The chosen design, shown in Figure 1c, has three cameras. The PD camera pair is now behind a wideband (WB) filter, the light to which is split off before the NB filter. What do we gain by adding a third camera? As before, the cameras are synchronised so they all share the same aberrations and we assume the filter wavelengths are similar. This means we can find the aberrations in the WB, where there are plenty of photons, while the NB might be darker and noisier due to a narrower passband and perhaps being in an absorption line. We also do not waste precious NB photons in the out-of-focus image. We can use a variation of the MFBD algorithm where the WB and NB images can be processed together as a single data set: Multi-object MFBD (MOMFBD). We then solve for the aberrations of all exposures and two objects, one in the WB and one in the NB. Both the MFBD and MFBD+PD results in Figure 2 are actually processed as MOMFBD datasets as for the chosen FBI design.
Figure 3. Schematic representation of a MOMFBD dataset with PD. The WB images force MOMFBD to align the restored NB images.
MOMFBD allows for datasets where we switch NB filter while collecting the data. Then you get the kind of data set illustrated in Figure 3. Here we have to find the restored image of a single WB object and multiple NB objects. Because the fitted aberrations include image motions, which are then removed by the deconvolution, all the NB images come out aligned to the WB image—and therefore also to each other.
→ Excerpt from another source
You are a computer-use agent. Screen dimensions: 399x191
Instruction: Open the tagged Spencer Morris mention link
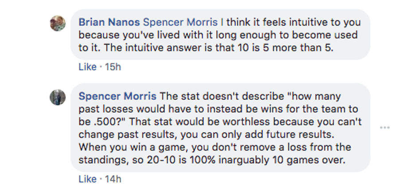click(x=180, y=22)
This is a useful property of the MOMFBD processing, as the NB images can look very different, e.g., in the core and in the wings of a spectral line, and therefore be difficult to align with other methods.
The continuum, on the other hand, is fairly similar in different parts of the spectrum. So even if the NB wavelengths are too far separated for processing as a joint MOMFBD dataset, the WB images are still useful for alignment. If the WB filter is also switched to nearby continuum wavelengths, the continuum images can be used post-restoration to find the misalignment and apply it to the restored NB images.
MOMFBD image restoration can be used for the Tunable Imaging Spectropolarimeter (TIS) instruments as well. The TIS design is not fixed yet, but from an image restoration point of view it can be very similar to the chosen FBI design. Just add an extra NB camera and a polarising beamsplitter for dual-beam polarimetry and replace the NB filter wheel with tunable Fabry-Pérot etalons and a polarisation modulator. With or without the PD WB camera, the image restoration problem becomes larger but is in essence the same as for the FBI instruments.